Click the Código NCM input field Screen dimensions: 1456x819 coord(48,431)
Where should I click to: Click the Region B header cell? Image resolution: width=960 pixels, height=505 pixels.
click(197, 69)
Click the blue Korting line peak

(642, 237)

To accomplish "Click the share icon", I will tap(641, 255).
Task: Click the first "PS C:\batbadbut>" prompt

* * *

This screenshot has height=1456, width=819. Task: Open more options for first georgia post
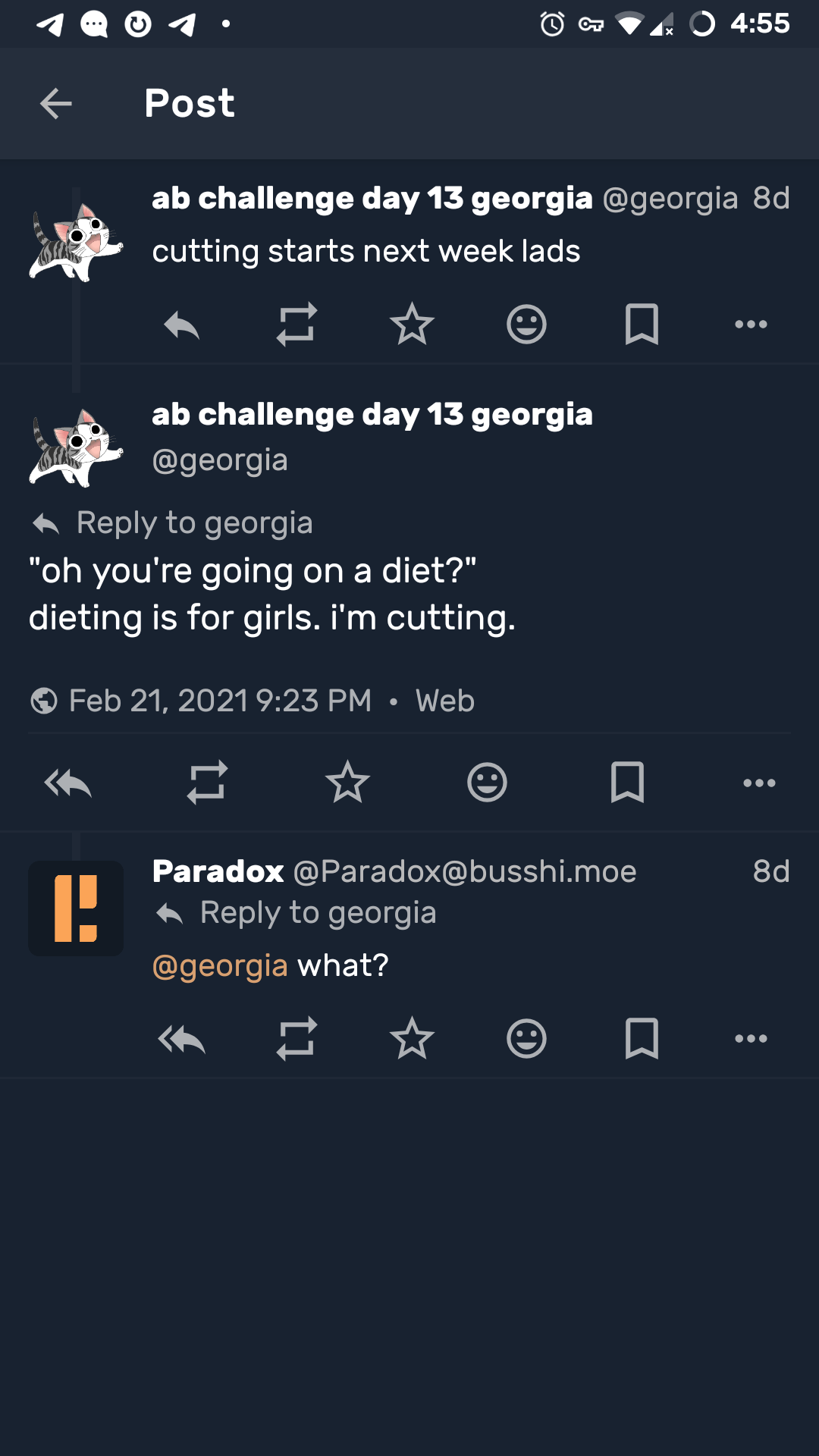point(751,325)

...

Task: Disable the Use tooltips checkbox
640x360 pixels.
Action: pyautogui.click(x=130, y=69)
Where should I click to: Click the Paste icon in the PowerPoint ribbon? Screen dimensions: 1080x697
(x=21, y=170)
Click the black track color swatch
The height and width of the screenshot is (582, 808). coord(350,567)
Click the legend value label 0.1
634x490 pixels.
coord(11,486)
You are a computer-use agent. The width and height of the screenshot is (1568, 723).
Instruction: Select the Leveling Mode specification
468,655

▶ TASK REQUIREMENTS
Please reproduce the stretch of the records from the line containing "Click the blue Korting line peak" through the line containing "Task: Click the", character for character.

▶ RESULT FOR THIS EXERCISE
Click the blue Korting line peak

(642, 237)

To accomplish "Click the share icon", I will tap(641, 255).
Task: Click the first "PS C:\batbadbut>" prompt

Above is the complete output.